--- START ---

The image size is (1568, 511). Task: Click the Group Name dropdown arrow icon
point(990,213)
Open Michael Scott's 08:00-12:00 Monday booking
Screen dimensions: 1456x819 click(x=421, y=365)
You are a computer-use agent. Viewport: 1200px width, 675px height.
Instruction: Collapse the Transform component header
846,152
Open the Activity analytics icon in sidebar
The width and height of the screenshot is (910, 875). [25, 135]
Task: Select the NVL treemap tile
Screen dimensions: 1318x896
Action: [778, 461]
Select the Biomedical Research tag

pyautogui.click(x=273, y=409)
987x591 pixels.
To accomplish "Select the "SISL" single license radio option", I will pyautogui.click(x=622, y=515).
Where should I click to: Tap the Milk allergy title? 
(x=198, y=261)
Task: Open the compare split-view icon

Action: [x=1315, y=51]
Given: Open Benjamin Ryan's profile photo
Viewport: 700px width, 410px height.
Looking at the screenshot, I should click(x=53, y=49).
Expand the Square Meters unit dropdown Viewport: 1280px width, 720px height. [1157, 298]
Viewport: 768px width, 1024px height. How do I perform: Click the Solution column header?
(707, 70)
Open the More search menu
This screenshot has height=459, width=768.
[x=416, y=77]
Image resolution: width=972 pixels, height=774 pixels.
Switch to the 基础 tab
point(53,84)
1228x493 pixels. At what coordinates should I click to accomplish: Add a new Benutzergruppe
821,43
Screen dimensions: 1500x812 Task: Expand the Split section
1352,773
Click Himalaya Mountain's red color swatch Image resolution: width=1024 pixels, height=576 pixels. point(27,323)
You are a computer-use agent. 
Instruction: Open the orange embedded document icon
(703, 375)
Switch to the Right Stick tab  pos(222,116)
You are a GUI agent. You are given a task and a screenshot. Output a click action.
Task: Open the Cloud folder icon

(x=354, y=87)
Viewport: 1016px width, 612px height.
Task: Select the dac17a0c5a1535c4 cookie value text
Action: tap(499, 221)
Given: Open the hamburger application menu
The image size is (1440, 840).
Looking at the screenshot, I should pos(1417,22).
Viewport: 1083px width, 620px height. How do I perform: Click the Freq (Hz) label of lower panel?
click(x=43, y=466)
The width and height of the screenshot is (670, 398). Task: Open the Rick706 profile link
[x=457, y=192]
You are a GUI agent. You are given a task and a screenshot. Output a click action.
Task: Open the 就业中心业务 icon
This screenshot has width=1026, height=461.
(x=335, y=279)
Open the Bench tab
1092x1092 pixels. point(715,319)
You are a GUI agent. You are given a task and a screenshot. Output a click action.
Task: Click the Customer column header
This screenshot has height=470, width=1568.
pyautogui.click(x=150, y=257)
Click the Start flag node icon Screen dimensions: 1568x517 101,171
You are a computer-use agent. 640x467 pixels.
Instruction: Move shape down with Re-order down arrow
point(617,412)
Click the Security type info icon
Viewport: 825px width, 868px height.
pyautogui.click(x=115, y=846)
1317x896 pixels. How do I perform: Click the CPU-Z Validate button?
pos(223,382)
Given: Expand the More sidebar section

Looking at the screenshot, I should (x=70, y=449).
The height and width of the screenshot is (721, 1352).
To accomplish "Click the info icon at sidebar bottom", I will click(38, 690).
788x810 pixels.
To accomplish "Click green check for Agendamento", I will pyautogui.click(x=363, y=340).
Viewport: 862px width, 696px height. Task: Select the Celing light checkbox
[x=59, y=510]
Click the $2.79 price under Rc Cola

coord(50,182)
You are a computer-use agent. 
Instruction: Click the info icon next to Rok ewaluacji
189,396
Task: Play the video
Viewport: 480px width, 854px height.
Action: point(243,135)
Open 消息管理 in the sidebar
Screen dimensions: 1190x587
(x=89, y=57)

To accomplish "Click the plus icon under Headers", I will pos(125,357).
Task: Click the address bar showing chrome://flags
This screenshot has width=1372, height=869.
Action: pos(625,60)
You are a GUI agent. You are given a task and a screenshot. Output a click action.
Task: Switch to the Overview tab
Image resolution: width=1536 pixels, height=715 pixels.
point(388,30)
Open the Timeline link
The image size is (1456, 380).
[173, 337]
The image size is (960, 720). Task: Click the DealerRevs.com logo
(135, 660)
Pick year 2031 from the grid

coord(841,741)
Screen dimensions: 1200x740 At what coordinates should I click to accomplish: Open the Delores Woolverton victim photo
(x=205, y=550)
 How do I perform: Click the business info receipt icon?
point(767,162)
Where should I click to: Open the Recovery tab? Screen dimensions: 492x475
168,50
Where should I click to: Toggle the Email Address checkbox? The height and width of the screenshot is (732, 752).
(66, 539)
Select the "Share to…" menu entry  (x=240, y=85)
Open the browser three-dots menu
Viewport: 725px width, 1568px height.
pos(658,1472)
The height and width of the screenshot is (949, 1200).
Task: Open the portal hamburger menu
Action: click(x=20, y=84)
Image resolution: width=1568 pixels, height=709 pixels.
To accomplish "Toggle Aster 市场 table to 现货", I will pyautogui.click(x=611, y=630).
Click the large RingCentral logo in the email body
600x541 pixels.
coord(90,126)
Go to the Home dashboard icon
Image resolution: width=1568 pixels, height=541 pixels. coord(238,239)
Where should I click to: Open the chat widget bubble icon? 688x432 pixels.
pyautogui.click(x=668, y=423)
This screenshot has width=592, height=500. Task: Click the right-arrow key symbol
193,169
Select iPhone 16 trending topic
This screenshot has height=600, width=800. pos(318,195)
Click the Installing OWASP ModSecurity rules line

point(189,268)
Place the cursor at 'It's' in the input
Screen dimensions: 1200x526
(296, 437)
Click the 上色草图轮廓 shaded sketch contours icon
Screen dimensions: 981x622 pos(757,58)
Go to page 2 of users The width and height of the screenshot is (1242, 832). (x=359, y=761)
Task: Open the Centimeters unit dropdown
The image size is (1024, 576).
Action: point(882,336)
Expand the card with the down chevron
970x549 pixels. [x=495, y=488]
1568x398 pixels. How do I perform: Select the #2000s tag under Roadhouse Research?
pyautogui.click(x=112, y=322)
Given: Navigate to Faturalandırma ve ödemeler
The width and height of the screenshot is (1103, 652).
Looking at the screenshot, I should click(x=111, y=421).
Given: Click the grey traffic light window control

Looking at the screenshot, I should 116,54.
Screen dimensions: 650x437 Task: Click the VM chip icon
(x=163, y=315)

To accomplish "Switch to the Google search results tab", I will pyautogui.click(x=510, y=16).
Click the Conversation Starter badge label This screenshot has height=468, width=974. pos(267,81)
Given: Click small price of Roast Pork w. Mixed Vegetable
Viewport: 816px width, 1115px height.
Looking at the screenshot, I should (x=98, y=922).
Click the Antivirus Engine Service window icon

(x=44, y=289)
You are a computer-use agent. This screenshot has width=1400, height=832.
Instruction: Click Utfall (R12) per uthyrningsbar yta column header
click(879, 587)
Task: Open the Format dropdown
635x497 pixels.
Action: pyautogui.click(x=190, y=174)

--- END ---

### Work instruction
Show all lines from the entries that hold "unit".

### Exercise solution
Expand the Square Meters unit dropdown Viewport: 1280px width, 720px height. [1157, 298]
Task: Open the Centimeters unit dropdown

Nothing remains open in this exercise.